First: Close your eyes. (You can trust me. I’m not creepy.)
Second: Imagine what your favorite fictional character of all time is doing right now.
I know it’s a strange question, but it probably wasn’t difficult to picture him or her out there dealing with the world. That’s because the best characters live off the page. They are written with such zest that they get up, throw on some clothes, and live their lives even though their creator thinks she’s put them to bed.
I’m an editor in Charleston and work with a lot of writers who struggle with characterization, who create characters as boring and one-dimensional as a former co-worker of mine who seemingly talked only about the time he ordered a Junior Bacon Cheeseburger that came with no cheese or bacon—“Now you tell me how that’s a Junior Bacon Cheeseburger,” he’d demand with a mix of woe and aggression. (Larry, if you’re reading this, I still don’t have an explanation.)
To help my writers fill their characters with life and get them off the page, I ask them to do just that.

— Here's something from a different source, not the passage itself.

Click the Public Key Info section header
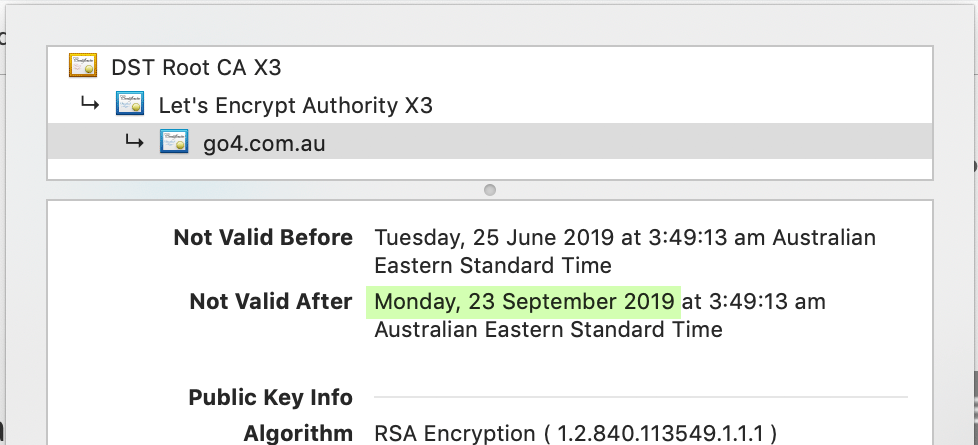The height and width of the screenshot is (445, 978). [x=270, y=398]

Well, not exactly that. I ask them to invite their characters to step off the pages they hope to publish and onto the private pages of their journals. The characters should comply because at this point they haven’t achieved autonomy.
And once they are in that journal, and out of the scene, I want my writers to have real get-to-know-yous with their creations, to turn that journal session into a long car ride where you can’t help but learn everything about your fellow passenger. The truth is, to truly know anyone, including someone you’ve invented, it helps to know the boring stuff.

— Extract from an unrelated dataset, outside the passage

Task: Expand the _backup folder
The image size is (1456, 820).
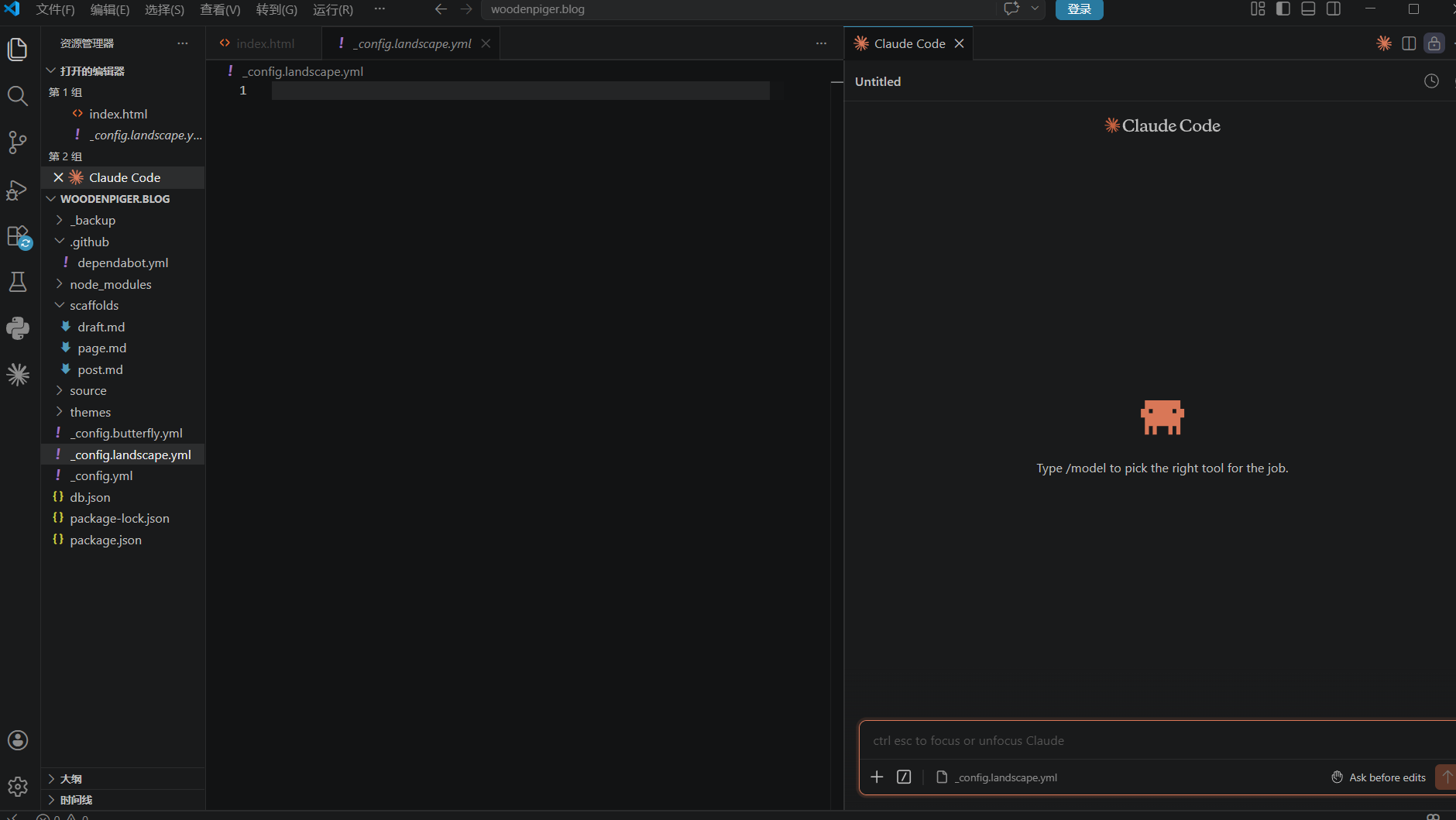Action: [92, 221]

Go for a walk in the park with your characters, I tell my writers; let them look up and ponder the sky, see if they remember all the cloud types.

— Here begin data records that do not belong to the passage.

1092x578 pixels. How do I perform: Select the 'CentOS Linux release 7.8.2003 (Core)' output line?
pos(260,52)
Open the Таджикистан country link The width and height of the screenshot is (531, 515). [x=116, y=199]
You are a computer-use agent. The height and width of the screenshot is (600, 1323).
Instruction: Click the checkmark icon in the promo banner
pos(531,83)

This is an especially useful tool for writers who are struggling with character reaction during critical scenes. Perhaps their main character is about to fall in love, find a lump, get devoured by a shark, but the scene just isn’t flowing.
This is the perfect time for writers to sit with their characters before the moment of consequence. Have breakfast with them, I tell my writers, imagine what they are dealing with. Think about what you’re dealing with. You’re real. Make them real, too. Let them experience the mundane, the quotidian tasks we all spend so much of our private lives messing with. Let them have an upset stomach, a zit on the jawline they can’t stop fiddling with, a grueling grocery store conversation with a former high school teacher. Allow your character to be as real as possible. And then send them off into the action, into the shark’s mouth or the oncoming bus; let them scratch the last number off that lotto ticket that changes everything. Give them flesh and then send them into the fray.
And maybe when they are back on the page, you’ll know them a little bit better, and they’ll dictate their behavior during the bank robbery or when they get fired. Maybe they’ll become so real your readers will be able to imagine what it would be like to sit down to lunch with them.